**EXCERPTED TEXT**
A large open area, popularly known as the Tooting Commons, lies at the northern end of Tooting. Historically this was two separate open spaces: Tooting Graveney Common (formerly part of Tooting Graveney parish), and Tooting Bec Common (formerly part of Streatham parish). The commons are home to Tooting Bec Lido, which is 91.5 × 30 m.

==Sport==
Tooting shares two football clubs with nearby Mitcham: Tooting & Mitcham FC and Tooting & Mitcham Wanderers FC.

A greyhound racing track, the 'Wimbledon Stadium', was narrowly in Tooting on Plough Lane. AFC Wimbledon moved to the site in 2021.

==Markets==
Tooting has two indoor markets, with numbers of permanent stalls. The entrances of both are situated on the same street, Tooting High Street, only a few metres apart. They both have many types of outlets, but since the 2010s have also developed a focus on street food stalls. Tooting Market is the smaller of the two; the other, The Broadway Market, is one of the largest of London's indoor markets, having more than ninety stalls, and has been active since 1936.

**DATA SECTION**
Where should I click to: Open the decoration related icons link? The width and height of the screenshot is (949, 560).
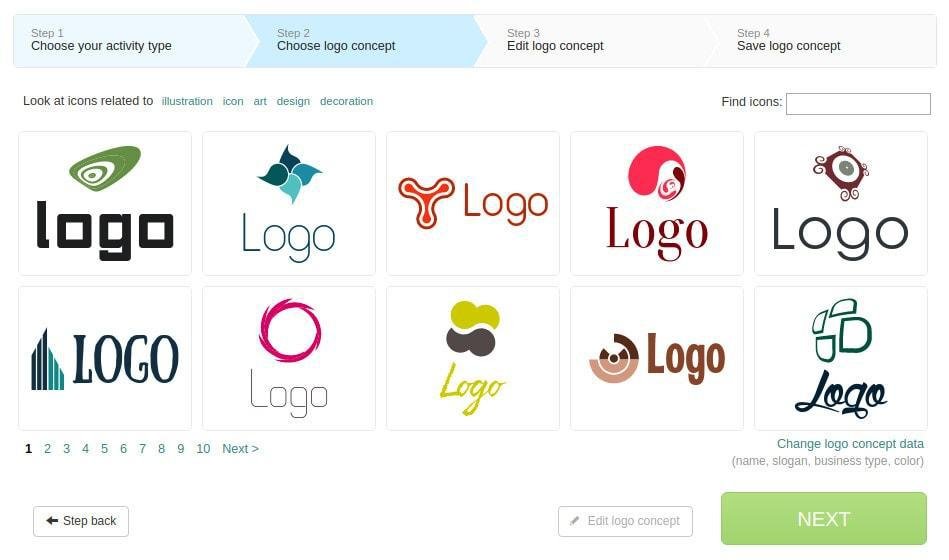(346, 101)
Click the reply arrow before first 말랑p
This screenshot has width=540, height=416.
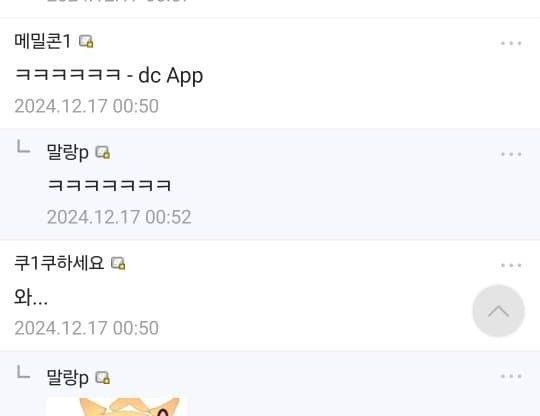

**DIRECTIONS FOR THIS TASK**
Can you pick up the text about Tooting after its last sentence and carry it on? None of the material has any bearing on this.

**TASK RESPONSE**
==Notable people==
- Stephen K Amos (b. 1967), comedian
- Raymond Austin, aka Raymond DeVere-Austin, Baron of Delvin, film stuntman, actor, TV and film director, author
- Darren Bent (b. 1984), professional footballer
- Jamie Bulloch (b. 1969), translator
- Jeremy Bulloch (1945–2020), actor, best known for playing Boba Fett in the early Star Wars films
- Dave Clement (1948–1982), professional footballer
- George Cole (1925–2015), actor
- Sadie Crawford (1885–1965), stage musician
- Eliza Filby, historian
- Fuse ODG (b. 1988), rapper
- Girlschool, band
- Milton Jones (b. 1965), comedian
- Rachel Agatha Keen (b. 1997), also known as Raye, pop & R&B singer, notable for songs like "Where Is My Husband!" and "Escapism"
- Sadiq Khan (b. 1970), Labour politician (Mayor of London, former Tooting MP)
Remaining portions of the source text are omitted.